→ **PROVIDED RECORDS**:
--------

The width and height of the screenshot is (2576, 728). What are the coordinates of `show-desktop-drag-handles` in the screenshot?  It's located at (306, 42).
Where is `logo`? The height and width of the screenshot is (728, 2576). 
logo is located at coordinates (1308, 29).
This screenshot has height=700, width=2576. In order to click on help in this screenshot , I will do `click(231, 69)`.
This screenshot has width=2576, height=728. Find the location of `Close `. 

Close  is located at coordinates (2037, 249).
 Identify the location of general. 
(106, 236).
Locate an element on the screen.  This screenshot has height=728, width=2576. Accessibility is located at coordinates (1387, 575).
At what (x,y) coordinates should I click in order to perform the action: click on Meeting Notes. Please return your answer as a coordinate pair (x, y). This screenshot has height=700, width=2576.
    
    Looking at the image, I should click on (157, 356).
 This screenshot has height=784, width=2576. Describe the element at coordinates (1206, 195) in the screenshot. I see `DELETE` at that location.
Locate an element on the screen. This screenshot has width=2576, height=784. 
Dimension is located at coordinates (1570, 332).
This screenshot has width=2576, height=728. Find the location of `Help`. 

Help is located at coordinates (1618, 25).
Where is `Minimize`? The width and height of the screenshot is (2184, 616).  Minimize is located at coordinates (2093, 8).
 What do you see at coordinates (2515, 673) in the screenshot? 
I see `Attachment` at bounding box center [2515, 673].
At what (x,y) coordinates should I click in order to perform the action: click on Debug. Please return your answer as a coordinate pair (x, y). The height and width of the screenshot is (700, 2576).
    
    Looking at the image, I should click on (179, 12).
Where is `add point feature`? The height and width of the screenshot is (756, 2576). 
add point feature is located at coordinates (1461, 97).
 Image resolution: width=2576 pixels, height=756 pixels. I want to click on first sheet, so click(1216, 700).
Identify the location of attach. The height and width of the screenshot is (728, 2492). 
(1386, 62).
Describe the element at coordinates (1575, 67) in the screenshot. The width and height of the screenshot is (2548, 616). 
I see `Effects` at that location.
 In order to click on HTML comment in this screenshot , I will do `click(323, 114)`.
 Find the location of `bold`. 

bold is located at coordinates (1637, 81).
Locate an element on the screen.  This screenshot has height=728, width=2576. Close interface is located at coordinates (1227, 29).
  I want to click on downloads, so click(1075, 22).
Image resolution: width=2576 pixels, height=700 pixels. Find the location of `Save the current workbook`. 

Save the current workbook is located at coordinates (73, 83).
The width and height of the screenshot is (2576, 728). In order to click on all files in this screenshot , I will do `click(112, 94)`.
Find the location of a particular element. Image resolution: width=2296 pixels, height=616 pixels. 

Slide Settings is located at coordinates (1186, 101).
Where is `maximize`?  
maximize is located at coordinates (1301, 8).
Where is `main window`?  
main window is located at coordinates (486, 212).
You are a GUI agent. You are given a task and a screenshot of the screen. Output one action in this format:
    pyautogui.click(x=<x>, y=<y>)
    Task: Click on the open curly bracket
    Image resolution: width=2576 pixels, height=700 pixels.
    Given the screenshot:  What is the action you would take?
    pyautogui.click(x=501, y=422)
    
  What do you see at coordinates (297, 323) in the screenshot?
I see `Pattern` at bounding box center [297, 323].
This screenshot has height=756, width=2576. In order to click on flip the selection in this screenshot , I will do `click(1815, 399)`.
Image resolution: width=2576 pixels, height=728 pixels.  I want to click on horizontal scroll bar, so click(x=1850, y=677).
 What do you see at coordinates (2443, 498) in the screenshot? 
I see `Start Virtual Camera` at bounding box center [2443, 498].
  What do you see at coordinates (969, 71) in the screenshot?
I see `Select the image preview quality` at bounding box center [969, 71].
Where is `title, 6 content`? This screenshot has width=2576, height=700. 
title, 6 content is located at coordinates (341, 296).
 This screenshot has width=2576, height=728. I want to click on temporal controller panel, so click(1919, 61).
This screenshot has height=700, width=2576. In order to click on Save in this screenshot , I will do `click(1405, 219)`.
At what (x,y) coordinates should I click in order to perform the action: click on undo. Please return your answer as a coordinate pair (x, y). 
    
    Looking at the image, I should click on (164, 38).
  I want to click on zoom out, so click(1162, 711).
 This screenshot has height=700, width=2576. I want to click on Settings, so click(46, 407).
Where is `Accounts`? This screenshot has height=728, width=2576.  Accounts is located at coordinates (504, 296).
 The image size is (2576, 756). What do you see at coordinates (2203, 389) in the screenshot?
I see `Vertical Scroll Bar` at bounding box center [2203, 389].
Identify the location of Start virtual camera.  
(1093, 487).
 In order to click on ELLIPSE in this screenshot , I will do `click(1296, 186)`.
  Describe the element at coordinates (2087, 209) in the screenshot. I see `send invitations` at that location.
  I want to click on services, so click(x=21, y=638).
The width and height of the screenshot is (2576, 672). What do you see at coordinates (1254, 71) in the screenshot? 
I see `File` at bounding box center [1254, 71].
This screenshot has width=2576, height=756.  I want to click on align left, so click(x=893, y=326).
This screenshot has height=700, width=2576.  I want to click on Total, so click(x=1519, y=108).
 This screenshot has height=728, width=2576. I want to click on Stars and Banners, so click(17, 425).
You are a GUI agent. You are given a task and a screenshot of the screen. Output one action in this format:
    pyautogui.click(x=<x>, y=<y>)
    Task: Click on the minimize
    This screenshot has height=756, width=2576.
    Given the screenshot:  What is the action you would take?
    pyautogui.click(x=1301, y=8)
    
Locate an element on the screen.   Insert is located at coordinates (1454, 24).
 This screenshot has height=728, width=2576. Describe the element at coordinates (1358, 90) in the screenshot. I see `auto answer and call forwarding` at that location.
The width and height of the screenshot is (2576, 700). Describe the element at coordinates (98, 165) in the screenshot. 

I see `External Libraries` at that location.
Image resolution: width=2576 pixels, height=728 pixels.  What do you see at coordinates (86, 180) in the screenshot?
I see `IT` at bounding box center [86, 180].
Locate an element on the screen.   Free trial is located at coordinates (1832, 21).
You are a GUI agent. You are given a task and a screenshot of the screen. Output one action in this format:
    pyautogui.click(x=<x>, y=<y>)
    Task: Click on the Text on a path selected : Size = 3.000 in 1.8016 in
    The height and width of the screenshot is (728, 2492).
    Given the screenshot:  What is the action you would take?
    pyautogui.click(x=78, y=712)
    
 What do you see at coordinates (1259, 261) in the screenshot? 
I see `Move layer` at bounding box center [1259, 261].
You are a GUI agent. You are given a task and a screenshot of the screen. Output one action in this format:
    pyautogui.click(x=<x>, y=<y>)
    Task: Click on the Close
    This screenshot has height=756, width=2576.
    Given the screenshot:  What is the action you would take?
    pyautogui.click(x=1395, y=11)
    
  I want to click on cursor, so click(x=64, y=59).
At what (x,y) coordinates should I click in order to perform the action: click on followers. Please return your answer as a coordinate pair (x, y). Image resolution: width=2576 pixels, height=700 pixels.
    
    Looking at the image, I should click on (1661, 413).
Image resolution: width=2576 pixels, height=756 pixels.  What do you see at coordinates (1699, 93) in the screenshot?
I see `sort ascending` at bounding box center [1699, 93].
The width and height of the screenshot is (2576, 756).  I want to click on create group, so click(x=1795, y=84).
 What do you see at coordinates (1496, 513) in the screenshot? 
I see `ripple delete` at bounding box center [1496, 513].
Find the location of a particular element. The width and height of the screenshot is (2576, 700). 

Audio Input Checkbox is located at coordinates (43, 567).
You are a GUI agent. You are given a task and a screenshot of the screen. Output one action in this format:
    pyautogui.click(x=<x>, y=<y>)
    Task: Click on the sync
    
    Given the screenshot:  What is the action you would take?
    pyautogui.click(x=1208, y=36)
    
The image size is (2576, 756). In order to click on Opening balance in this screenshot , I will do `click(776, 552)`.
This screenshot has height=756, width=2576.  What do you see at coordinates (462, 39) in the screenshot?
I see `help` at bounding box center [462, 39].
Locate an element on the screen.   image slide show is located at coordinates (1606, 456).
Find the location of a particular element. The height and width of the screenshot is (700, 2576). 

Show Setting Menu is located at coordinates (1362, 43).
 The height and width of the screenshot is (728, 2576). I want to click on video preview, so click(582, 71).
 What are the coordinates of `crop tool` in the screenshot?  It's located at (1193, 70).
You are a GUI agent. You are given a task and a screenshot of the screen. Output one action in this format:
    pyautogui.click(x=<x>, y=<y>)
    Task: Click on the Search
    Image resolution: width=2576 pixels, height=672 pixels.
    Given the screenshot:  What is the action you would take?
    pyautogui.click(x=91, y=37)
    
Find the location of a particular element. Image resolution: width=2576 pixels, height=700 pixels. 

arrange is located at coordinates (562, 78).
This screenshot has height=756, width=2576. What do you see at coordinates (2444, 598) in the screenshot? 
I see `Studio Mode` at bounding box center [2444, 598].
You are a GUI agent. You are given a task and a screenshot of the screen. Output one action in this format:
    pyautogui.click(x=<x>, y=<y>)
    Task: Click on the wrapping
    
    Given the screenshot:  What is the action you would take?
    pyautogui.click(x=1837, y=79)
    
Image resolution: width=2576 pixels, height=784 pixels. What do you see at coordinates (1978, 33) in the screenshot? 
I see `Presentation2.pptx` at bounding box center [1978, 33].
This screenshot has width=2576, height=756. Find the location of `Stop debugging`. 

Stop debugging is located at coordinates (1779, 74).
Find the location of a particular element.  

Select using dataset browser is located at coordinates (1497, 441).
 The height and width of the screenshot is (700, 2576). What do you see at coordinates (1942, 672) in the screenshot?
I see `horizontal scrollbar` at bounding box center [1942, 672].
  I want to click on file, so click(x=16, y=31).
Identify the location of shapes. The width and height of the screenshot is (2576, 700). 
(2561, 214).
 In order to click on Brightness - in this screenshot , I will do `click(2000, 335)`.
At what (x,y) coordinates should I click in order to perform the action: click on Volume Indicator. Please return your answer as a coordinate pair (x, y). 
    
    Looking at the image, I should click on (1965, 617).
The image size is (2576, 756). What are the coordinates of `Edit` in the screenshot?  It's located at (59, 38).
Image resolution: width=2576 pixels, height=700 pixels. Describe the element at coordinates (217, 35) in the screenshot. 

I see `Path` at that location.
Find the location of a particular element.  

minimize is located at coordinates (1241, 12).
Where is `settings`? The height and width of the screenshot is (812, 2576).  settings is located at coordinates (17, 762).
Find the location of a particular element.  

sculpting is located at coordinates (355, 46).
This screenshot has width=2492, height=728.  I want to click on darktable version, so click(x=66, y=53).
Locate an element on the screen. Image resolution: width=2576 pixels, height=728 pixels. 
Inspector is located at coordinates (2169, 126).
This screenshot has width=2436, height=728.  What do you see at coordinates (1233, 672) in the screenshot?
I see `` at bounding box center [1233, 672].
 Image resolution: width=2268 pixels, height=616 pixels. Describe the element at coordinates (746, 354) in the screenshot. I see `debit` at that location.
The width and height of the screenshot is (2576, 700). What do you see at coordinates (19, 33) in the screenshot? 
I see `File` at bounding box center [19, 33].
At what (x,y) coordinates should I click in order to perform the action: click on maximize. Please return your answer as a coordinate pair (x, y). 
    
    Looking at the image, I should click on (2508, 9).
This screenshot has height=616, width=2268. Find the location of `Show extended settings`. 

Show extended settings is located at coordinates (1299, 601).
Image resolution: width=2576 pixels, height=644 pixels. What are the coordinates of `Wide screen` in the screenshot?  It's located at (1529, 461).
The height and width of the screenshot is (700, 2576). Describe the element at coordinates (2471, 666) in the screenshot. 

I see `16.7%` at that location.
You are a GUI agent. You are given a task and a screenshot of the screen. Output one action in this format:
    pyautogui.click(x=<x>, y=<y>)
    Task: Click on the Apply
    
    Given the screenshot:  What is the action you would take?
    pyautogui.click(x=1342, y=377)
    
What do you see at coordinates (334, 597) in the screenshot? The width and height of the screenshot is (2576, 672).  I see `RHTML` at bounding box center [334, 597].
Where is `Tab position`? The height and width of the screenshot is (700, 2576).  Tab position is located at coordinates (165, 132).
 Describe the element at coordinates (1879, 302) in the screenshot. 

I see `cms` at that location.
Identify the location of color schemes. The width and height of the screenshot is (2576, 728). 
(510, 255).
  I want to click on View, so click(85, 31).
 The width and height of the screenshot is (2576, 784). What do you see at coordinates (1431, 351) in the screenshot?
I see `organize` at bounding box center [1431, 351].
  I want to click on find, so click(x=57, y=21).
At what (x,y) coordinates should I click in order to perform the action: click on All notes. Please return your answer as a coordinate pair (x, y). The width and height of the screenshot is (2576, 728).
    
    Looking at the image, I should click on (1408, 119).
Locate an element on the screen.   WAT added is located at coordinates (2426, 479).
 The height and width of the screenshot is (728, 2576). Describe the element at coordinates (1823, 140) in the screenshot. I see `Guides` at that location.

--------

Copy the records word for word, starting at their first line and stopping after the line that contains "Looking at the image, I should click on (179, 12).".

The width and height of the screenshot is (2576, 728). What are the coordinates of `show-desktop-drag-handles` in the screenshot?  It's located at (306, 42).
Where is `logo`? The height and width of the screenshot is (728, 2576). 
logo is located at coordinates (1308, 29).
This screenshot has height=700, width=2576. In order to click on help in this screenshot , I will do `click(231, 69)`.
This screenshot has width=2576, height=728. Find the location of `Close `. 

Close  is located at coordinates (2037, 249).
 Identify the location of general. 
(106, 236).
Locate an element on the screen.  This screenshot has height=728, width=2576. Accessibility is located at coordinates (1387, 575).
At what (x,y) coordinates should I click in order to perform the action: click on Meeting Notes. Please return your answer as a coordinate pair (x, y). This screenshot has height=700, width=2576.
    
    Looking at the image, I should click on (157, 356).
 This screenshot has height=784, width=2576. Describe the element at coordinates (1206, 195) in the screenshot. I see `DELETE` at that location.
Locate an element on the screen. This screenshot has width=2576, height=784. 
Dimension is located at coordinates (1570, 332).
This screenshot has width=2576, height=728. Find the location of `Help`. 

Help is located at coordinates (1618, 25).
Where is `Minimize`? The width and height of the screenshot is (2184, 616).  Minimize is located at coordinates (2093, 8).
 What do you see at coordinates (2515, 673) in the screenshot? 
I see `Attachment` at bounding box center [2515, 673].
At what (x,y) coordinates should I click in order to perform the action: click on Debug. Please return your answer as a coordinate pair (x, y). The height and width of the screenshot is (700, 2576).
    
    Looking at the image, I should click on (179, 12).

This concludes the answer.